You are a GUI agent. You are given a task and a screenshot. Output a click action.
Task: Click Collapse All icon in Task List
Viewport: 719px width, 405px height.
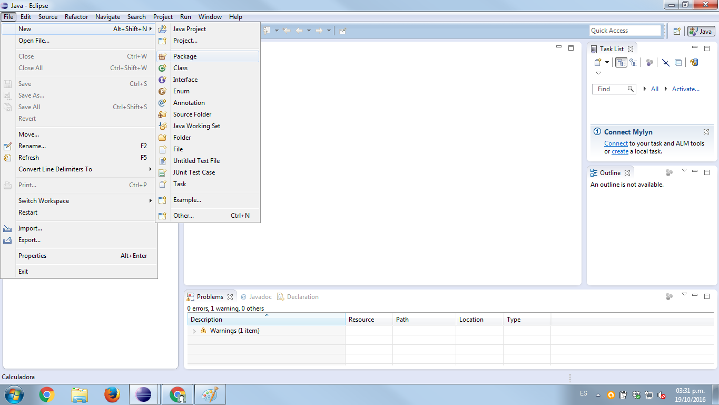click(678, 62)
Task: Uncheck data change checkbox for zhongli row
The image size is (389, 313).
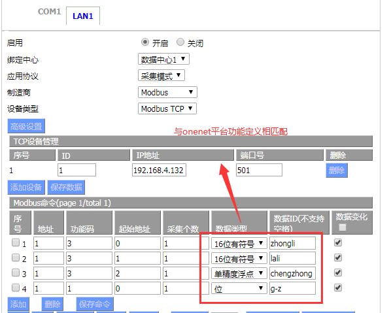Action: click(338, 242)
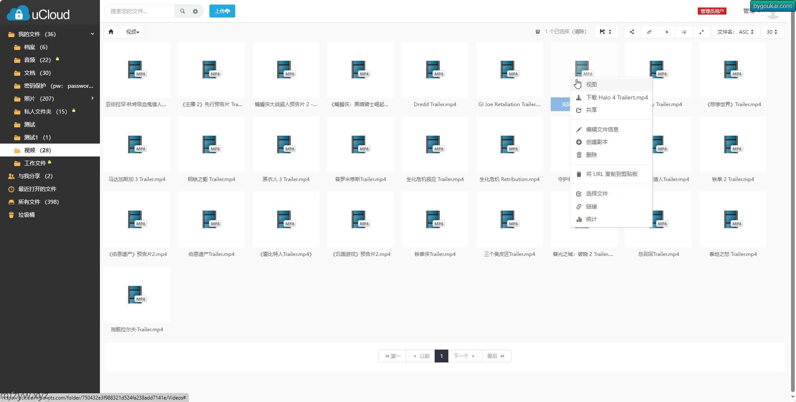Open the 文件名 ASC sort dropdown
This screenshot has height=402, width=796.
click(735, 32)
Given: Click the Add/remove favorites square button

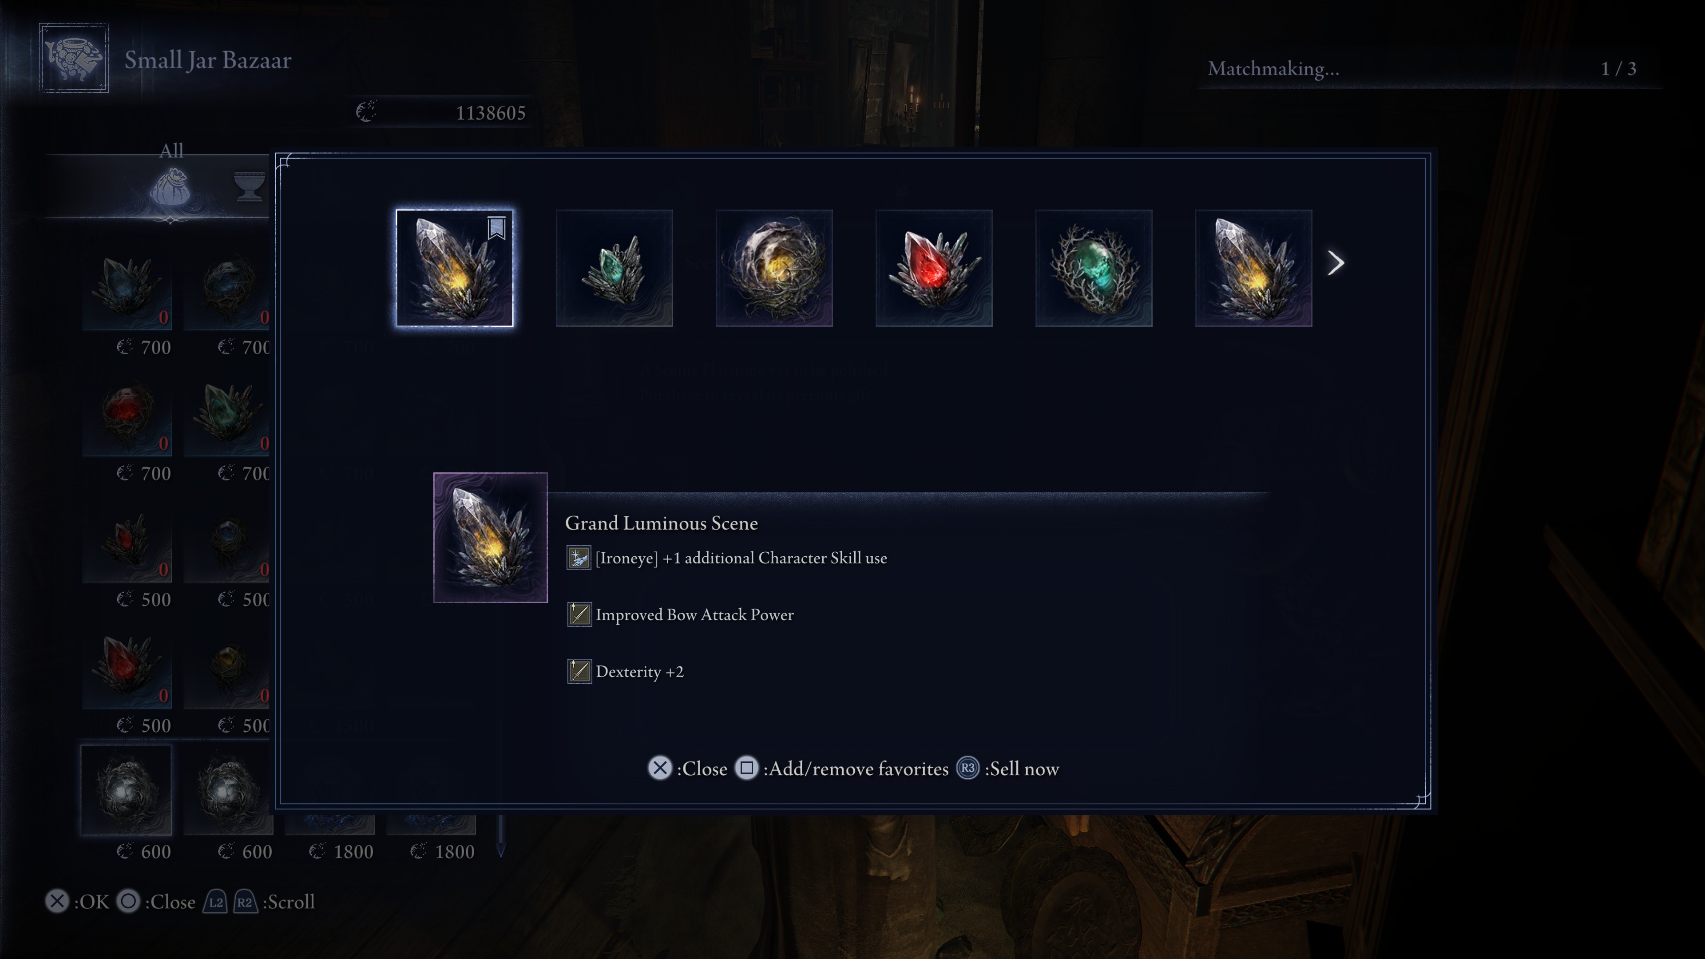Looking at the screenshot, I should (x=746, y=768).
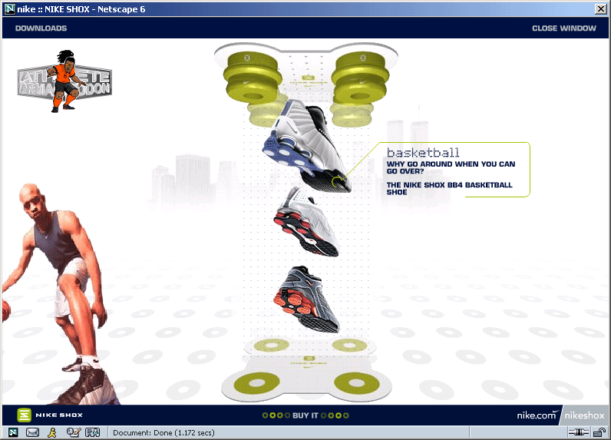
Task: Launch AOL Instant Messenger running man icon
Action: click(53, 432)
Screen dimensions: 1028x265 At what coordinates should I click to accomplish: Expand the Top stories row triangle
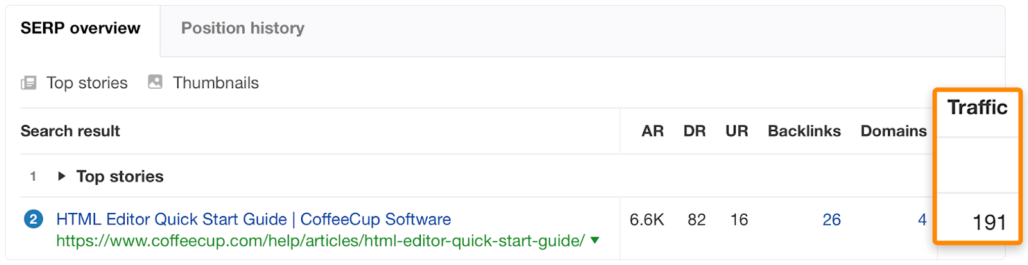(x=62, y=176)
++++++++
◆ Written task ◆
Print every one of the records above verbatim, leaving out the pictures.

◆ Answer to the problem ◆
You are a GUI agent. You are given a task and a screenshot. Output a click action.
Task: Click Collapse All icon in Task List
Viewport: 719px width, 405px height.
click(678, 62)
Task: Uncheck data change checkbox for zhongli row
The image size is (389, 313).
Action: click(338, 242)
Open the 文件名 ASC sort dropdown
This screenshot has height=402, width=796.
click(735, 32)
Given: Click the Add/remove favorites square button

Looking at the screenshot, I should (x=746, y=768).
Task: Launch AOL Instant Messenger running man icon
Action: click(53, 432)
Screen dimensions: 1028x265 At what coordinates should I click to accomplish: Expand the Top stories row triangle
(x=62, y=176)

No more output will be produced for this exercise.